Abstract
Vaccine-induced thrombotic thrombocytopenia (VITT) is a rare but life-threatening adverse reaction to COVID-19 vaccines resulting in thrombosis and thrombocytopenia; particularly due to adenoviral vector-based vaccines (ChAdOx1 nCoV-19, Ad26.COV2.S). VITT is caused by antibodies against platelet factor 4 (anti-PF4) which activate platelets via FcγRIIa. Neutrophils and endothelial cells have also been suggested to be relevant in VITT. Clinical heterogeneity between VITT patients is observed but not understood from a functional and pathophysiologic point of view. We hypothesized that functionally different subsets of VITT anti-PF4 may be responsible for this heterogeneity, with varying impact on multiple cell types.
In this study, we aimed to characterize the immune activation effects of various VITT anti-PF4 as well as of adenoviral vaccine compounds, on platelets, neutrophils and endothelial cells (HUVECs). We utilized an unique set of 8 different recombinant reverse-engineered PF4-antibodies derived from serum of 4 VITT patients: patient 1: CR22044, CR22090, CR22091; patient 2: CR22045, CR22046; patient 3: CR22047; patient 4: CR22051, CR22066. (Wang et al, Blood 2024).
We first assessed both the dose kinetics of the antibodies (range of 10-500 ug/ml) as well as PF4 (10 and 100 ug/ml) with respect to platelet activation using flow cytometry (CD62p; P-selectin and Annexin V). We found that both the antibody and PF4 concentration determined the effect of platelet activation, to a varying extent depending on the specific antibody. Interestingly, the addition of 100 ug/ml PF4 could induce potent platelet activation occurring at lower antibody concentrations for some antibodies (e.g. CR22066, CR22090), while only occurring at higher concentrations for other antibodies (e.g. CR22045). Furthermore, we also found that some antibodies could significantly trigger FcγRIIa-dependent platelet-PF4 secretion (e.g. CR22046, CR22051), while other antibodies (e.g. CR22044, CR22090) could not. We found this to be in line with the functional FcγRIIa-dependent PF4-induced platelet activation assay (PIPAA) which assesses platelet aggregation.
Next, we assessed VITT-antibody induced neutrophil activation using flow cytometry (CD62L, CD66b, CD11b, MPO).
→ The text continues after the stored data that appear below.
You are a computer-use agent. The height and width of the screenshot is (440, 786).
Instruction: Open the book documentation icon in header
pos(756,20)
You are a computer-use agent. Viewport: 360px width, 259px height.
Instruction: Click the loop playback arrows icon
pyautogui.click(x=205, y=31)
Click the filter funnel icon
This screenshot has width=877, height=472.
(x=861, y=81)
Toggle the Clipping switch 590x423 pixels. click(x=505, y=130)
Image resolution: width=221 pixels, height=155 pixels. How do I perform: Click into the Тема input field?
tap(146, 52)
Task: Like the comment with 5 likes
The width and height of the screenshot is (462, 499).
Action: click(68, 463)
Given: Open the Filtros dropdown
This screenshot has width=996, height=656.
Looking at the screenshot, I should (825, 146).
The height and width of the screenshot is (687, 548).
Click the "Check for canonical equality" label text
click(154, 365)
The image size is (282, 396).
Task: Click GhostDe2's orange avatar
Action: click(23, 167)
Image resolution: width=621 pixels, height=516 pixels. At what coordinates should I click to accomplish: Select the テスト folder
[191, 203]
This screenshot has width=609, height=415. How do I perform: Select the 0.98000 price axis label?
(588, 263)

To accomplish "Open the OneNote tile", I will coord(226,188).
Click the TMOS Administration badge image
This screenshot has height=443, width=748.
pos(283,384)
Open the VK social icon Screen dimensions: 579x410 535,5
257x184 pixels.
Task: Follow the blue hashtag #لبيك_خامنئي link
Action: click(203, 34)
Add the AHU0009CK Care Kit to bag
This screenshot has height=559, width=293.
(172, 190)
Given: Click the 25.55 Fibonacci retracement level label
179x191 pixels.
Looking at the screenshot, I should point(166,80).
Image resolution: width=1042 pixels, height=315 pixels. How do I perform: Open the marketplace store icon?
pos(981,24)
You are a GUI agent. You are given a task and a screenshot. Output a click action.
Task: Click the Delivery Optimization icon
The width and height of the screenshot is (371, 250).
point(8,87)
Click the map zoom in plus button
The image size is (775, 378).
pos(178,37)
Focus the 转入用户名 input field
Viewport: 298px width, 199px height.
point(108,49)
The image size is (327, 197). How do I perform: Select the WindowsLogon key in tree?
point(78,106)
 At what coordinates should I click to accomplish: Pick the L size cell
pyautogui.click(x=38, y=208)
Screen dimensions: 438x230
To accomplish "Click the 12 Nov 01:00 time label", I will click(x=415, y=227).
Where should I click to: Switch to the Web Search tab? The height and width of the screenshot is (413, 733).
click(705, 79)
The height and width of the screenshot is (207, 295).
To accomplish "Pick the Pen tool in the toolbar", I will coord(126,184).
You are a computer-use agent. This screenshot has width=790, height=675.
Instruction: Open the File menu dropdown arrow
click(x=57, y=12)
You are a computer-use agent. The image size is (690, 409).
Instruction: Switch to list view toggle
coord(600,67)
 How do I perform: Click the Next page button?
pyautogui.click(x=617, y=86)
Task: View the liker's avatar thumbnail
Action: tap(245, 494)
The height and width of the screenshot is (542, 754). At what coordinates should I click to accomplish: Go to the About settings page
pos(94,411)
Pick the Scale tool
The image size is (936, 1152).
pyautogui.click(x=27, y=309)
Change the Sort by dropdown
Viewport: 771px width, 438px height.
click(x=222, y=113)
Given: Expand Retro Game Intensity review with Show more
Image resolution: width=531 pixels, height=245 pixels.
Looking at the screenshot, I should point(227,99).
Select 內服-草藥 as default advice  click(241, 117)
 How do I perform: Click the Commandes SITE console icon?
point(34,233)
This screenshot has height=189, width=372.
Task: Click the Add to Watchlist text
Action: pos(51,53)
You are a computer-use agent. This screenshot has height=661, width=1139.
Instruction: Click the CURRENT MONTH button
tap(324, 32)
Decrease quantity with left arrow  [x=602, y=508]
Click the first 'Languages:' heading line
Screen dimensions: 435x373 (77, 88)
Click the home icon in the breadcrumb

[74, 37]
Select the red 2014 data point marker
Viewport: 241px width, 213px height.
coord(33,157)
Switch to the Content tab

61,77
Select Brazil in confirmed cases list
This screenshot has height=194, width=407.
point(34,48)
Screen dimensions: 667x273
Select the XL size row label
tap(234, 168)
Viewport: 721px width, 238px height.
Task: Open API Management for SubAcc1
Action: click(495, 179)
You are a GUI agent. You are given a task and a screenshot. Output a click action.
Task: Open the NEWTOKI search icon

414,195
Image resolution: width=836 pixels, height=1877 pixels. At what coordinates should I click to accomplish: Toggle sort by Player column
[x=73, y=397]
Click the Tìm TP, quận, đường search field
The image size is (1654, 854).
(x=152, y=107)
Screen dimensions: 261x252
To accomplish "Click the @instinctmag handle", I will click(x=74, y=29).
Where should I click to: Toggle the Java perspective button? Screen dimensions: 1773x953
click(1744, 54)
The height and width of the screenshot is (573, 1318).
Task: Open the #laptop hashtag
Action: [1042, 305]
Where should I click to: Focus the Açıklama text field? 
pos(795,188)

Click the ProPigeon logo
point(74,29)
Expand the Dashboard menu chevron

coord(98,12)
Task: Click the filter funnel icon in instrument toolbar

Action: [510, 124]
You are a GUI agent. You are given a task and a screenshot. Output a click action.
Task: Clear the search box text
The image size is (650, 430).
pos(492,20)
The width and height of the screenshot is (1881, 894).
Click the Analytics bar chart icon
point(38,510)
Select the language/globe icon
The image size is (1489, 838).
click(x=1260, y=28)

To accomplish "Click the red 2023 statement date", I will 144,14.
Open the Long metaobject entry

Similarly to platelets, neutrophil activation was also dependent on dose kinetics of the antibodies and PF4. Neutrophil activation was observed, but not for all antibodies (CR22047). In addition, the ability of VITT antibodies to trigger platelet activation vs neutrophil activation was also not always in agreement, as antibody CR22044 could not activate platelets but did trigger neutrophil activation. Our preliminary data indicates that antibody-mediated platelet activation does not always translate to neutrophil extracellular traps, as measured by live-cell imaging.Endothelial cells were also stimulated with VITT antibodies, with and without pre-priming with LPS or TNF-alpha, and analyzed for activation markers (ICAM, VCAM, VE-Cadherin, E-selectin and P-selectin). Preliminary data do not support endothelial cell activation in our hands.
Platelets, neutrophils and endothelial cells were also exposed to adenoviral vaccine vector Ad26.Cov2.S. While an activating contribution was observed on all cell types, this appeared to be related to the clinical buffer (AP1 buffer). We subsequently analyzed the components of AP1 buffer, and could demonstrate that the observed activation was due to HBCD (a stabilizer), which we confirmed by comparing the effect of AP1 buffer vs AP1 buffer lacking HBCD vs HBCD alone. The effect of the adenoviral vaccine vector with VITT antibodies is currently being analyzed.
We also evaluated if spike protein could directly activate platelets. Upon exposure to spike protein, we did not observe any increase in platelet CD62p, nor any platelet-PF4 secretion, nor platelet aggregation in the functional PIPAA. Furthermore, we did also not observe any spike-protein induced cellular activation of neutrophils or endothelial cells. We will also test this in conjunction with VITT antibodies.
Taken together, we have constructed a blueprint of VITT anti-PF4-induced multicellular activation which reveals unique VITT patient-specific features, as demonstrated using 8 VITT-antibodies derived from 4 different patients. This advances our understanding of VITT antibody heterogeneity from a functional perspective, which may be exploited for novel diagnostic and therapeutic strategies.